Segment Open
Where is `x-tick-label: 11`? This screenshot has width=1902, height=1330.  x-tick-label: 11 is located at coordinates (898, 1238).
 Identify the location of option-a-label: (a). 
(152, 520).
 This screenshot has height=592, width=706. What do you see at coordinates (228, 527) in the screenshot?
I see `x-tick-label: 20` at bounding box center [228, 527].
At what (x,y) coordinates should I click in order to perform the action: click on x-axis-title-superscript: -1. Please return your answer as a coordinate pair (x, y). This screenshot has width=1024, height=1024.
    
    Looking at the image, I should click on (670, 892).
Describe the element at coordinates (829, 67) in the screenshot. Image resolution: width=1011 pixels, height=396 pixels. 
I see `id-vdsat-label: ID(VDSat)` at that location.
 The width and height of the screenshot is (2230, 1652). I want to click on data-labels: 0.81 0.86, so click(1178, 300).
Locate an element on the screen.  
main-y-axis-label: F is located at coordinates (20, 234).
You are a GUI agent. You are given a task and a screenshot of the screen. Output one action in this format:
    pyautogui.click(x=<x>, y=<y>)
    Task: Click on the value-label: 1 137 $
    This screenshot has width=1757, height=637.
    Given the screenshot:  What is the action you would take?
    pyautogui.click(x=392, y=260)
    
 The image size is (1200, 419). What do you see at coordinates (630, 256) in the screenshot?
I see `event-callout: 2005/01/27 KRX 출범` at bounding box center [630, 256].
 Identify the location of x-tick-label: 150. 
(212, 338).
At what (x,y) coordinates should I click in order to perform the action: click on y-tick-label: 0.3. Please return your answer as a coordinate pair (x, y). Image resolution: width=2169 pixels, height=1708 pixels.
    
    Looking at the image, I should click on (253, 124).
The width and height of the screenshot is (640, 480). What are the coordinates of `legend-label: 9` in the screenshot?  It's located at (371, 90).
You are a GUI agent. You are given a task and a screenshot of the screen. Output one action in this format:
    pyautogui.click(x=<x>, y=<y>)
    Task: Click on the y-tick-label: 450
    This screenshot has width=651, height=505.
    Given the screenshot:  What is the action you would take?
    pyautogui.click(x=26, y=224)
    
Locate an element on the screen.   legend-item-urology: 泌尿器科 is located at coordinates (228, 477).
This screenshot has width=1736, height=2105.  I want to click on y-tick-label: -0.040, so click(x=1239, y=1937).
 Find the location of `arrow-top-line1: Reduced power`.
Segment Closed
EXERCISE INSTRUCTIONS
Copy every row above verbatim, with nothing changed.

REPLY
Where is `x-tick-label: 11`? This screenshot has width=1902, height=1330.  x-tick-label: 11 is located at coordinates (898, 1238).
 Identify the location of option-a-label: (a). 
(152, 520).
 This screenshot has height=592, width=706. What do you see at coordinates (228, 527) in the screenshot?
I see `x-tick-label: 20` at bounding box center [228, 527].
At what (x,y) coordinates should I click in order to perform the action: click on x-axis-title-superscript: -1. Please return your answer as a coordinate pair (x, y). This screenshot has width=1024, height=1024.
    
    Looking at the image, I should click on (670, 892).
Describe the element at coordinates (829, 67) in the screenshot. Image resolution: width=1011 pixels, height=396 pixels. 
I see `id-vdsat-label: ID(VDSat)` at that location.
 The width and height of the screenshot is (2230, 1652). I want to click on data-labels: 0.81 0.86, so click(1178, 300).
Locate an element on the screen.  
main-y-axis-label: F is located at coordinates (20, 234).
You are a GUI agent. You are given a task and a screenshot of the screen. Output one action in this format:
    pyautogui.click(x=<x>, y=<y>)
    Task: Click on the value-label: 1 137 $
    This screenshot has width=1757, height=637.
    Given the screenshot:  What is the action you would take?
    pyautogui.click(x=392, y=260)
    
 The image size is (1200, 419). What do you see at coordinates (630, 256) in the screenshot?
I see `event-callout: 2005/01/27 KRX 출범` at bounding box center [630, 256].
 Identify the location of x-tick-label: 150. 
(212, 338).
At what (x,y) coordinates should I click in order to perform the action: click on y-tick-label: 0.3. Please return your answer as a coordinate pair (x, y). Image resolution: width=2169 pixels, height=1708 pixels.
    
    Looking at the image, I should click on (253, 124).
The width and height of the screenshot is (640, 480). What are the coordinates of `legend-label: 9` in the screenshot?  It's located at (371, 90).
You are a GUI agent. You are given a task and a screenshot of the screen. Output one action in this format:
    pyautogui.click(x=<x>, y=<y>)
    Task: Click on the y-tick-label: 450
    This screenshot has width=651, height=505.
    Given the screenshot:  What is the action you would take?
    pyautogui.click(x=26, y=224)
    
Locate an element on the screen.   legend-item-urology: 泌尿器科 is located at coordinates (228, 477).
This screenshot has width=1736, height=2105.  I want to click on y-tick-label: -0.040, so click(x=1239, y=1937).
 Find the location of `arrow-top-line1: Reduced power`.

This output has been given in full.